Dataset excerpts section start
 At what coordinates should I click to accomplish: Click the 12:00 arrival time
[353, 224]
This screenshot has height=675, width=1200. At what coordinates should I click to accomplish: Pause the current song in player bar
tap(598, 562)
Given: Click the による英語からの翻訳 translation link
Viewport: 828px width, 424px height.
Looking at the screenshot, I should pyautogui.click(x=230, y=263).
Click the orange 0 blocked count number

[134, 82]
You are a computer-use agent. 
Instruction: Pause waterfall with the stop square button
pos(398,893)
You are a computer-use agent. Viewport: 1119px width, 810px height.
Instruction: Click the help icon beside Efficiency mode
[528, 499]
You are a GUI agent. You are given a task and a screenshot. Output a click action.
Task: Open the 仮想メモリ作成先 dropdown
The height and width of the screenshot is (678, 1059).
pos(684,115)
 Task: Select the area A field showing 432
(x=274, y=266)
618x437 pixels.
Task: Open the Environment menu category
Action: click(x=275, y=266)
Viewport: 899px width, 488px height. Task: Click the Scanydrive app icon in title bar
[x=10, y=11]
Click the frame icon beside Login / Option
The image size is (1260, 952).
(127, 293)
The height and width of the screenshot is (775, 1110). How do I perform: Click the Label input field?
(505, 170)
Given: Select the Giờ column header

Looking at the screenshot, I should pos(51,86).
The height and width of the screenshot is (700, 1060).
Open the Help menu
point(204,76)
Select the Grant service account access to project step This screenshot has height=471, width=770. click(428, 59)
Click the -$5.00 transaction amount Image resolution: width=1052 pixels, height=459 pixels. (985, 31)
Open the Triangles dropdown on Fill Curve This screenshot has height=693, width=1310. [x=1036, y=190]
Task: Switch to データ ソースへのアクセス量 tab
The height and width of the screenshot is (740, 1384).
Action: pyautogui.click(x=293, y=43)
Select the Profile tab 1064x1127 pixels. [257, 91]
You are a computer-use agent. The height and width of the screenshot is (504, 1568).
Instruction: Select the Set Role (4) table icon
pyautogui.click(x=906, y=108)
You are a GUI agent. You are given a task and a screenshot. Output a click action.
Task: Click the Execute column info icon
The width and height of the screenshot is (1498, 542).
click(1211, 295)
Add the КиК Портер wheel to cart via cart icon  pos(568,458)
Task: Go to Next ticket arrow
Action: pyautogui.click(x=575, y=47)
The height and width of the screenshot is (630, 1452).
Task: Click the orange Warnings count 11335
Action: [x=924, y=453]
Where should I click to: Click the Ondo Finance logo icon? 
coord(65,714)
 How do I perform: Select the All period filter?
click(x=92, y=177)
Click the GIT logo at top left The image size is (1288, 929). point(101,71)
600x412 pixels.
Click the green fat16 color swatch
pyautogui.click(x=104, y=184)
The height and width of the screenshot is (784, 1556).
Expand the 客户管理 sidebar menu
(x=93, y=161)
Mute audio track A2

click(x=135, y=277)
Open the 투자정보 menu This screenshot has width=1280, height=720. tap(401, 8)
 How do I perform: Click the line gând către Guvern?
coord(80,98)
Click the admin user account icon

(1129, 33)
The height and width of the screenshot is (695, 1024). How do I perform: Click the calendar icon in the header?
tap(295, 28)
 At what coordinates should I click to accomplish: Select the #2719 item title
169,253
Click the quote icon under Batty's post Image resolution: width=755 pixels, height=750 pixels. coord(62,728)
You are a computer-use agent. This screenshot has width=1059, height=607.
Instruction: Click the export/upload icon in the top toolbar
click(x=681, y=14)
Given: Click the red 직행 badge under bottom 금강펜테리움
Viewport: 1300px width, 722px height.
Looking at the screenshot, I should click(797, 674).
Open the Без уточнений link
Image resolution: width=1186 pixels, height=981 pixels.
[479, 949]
Dataset excerpts section end
Exercise aim:
Each record above, from first to last, should be written out again exactly.

Output:
 At what coordinates should I click to accomplish: Click the 12:00 arrival time
[353, 224]
This screenshot has height=675, width=1200. At what coordinates should I click to accomplish: Pause the current song in player bar
tap(598, 562)
Given: Click the による英語からの翻訳 translation link
Viewport: 828px width, 424px height.
Looking at the screenshot, I should pyautogui.click(x=230, y=263).
Click the orange 0 blocked count number

[134, 82]
You are a computer-use agent. 
Instruction: Pause waterfall with the stop square button
pos(398,893)
You are a computer-use agent. Viewport: 1119px width, 810px height.
Instruction: Click the help icon beside Efficiency mode
[528, 499]
You are a GUI agent. You are given a task and a screenshot. Output a click action.
Task: Open the 仮想メモリ作成先 dropdown
The height and width of the screenshot is (678, 1059).
pos(684,115)
 Task: Select the area A field showing 432
(x=274, y=266)
618x437 pixels.
Task: Open the Environment menu category
Action: click(x=275, y=266)
Viewport: 899px width, 488px height. Task: Click the Scanydrive app icon in title bar
[x=10, y=11]
Click the frame icon beside Login / Option
The image size is (1260, 952).
(127, 293)
The height and width of the screenshot is (775, 1110). How do I perform: Click the Label input field?
(505, 170)
Given: Select the Giờ column header

Looking at the screenshot, I should pos(51,86).
The height and width of the screenshot is (700, 1060).
Open the Help menu
point(204,76)
Select the Grant service account access to project step This screenshot has height=471, width=770. click(428, 59)
Click the -$5.00 transaction amount Image resolution: width=1052 pixels, height=459 pixels. (985, 31)
Open the Triangles dropdown on Fill Curve This screenshot has height=693, width=1310. [x=1036, y=190]
Task: Switch to データ ソースへのアクセス量 tab
The height and width of the screenshot is (740, 1384).
Action: pyautogui.click(x=293, y=43)
Select the Profile tab 1064x1127 pixels. [257, 91]
You are a computer-use agent. The height and width of the screenshot is (504, 1568).
Instruction: Select the Set Role (4) table icon
pyautogui.click(x=906, y=108)
You are a GUI agent. You are given a task and a screenshot. Output a click action.
Task: Click the Execute column info icon
The width and height of the screenshot is (1498, 542).
click(1211, 295)
Add the КиК Портер wheel to cart via cart icon  pos(568,458)
Task: Go to Next ticket arrow
Action: pyautogui.click(x=575, y=47)
The height and width of the screenshot is (630, 1452).
Task: Click the orange Warnings count 11335
Action: [x=924, y=453]
Where should I click to: Click the Ondo Finance logo icon? 
coord(65,714)
 How do I perform: Select the All period filter?
click(x=92, y=177)
Click the GIT logo at top left The image size is (1288, 929). point(101,71)
600x412 pixels.
Click the green fat16 color swatch
pyautogui.click(x=104, y=184)
The height and width of the screenshot is (784, 1556).
Expand the 客户管理 sidebar menu
(x=93, y=161)
Mute audio track A2

click(x=135, y=277)
Open the 투자정보 menu This screenshot has width=1280, height=720. tap(401, 8)
 How do I perform: Click the line gând către Guvern?
coord(80,98)
Click the admin user account icon

(1129, 33)
The height and width of the screenshot is (695, 1024). How do I perform: Click the calendar icon in the header?
tap(295, 28)
 At what coordinates should I click to accomplish: Select the #2719 item title
169,253
Click the quote icon under Batty's post Image resolution: width=755 pixels, height=750 pixels. coord(62,728)
You are a computer-use agent. This screenshot has width=1059, height=607.
Instruction: Click the export/upload icon in the top toolbar
click(x=681, y=14)
Given: Click the red 직행 badge under bottom 금강펜테리움
Viewport: 1300px width, 722px height.
Looking at the screenshot, I should click(797, 674).
Open the Без уточнений link
Image resolution: width=1186 pixels, height=981 pixels.
[479, 949]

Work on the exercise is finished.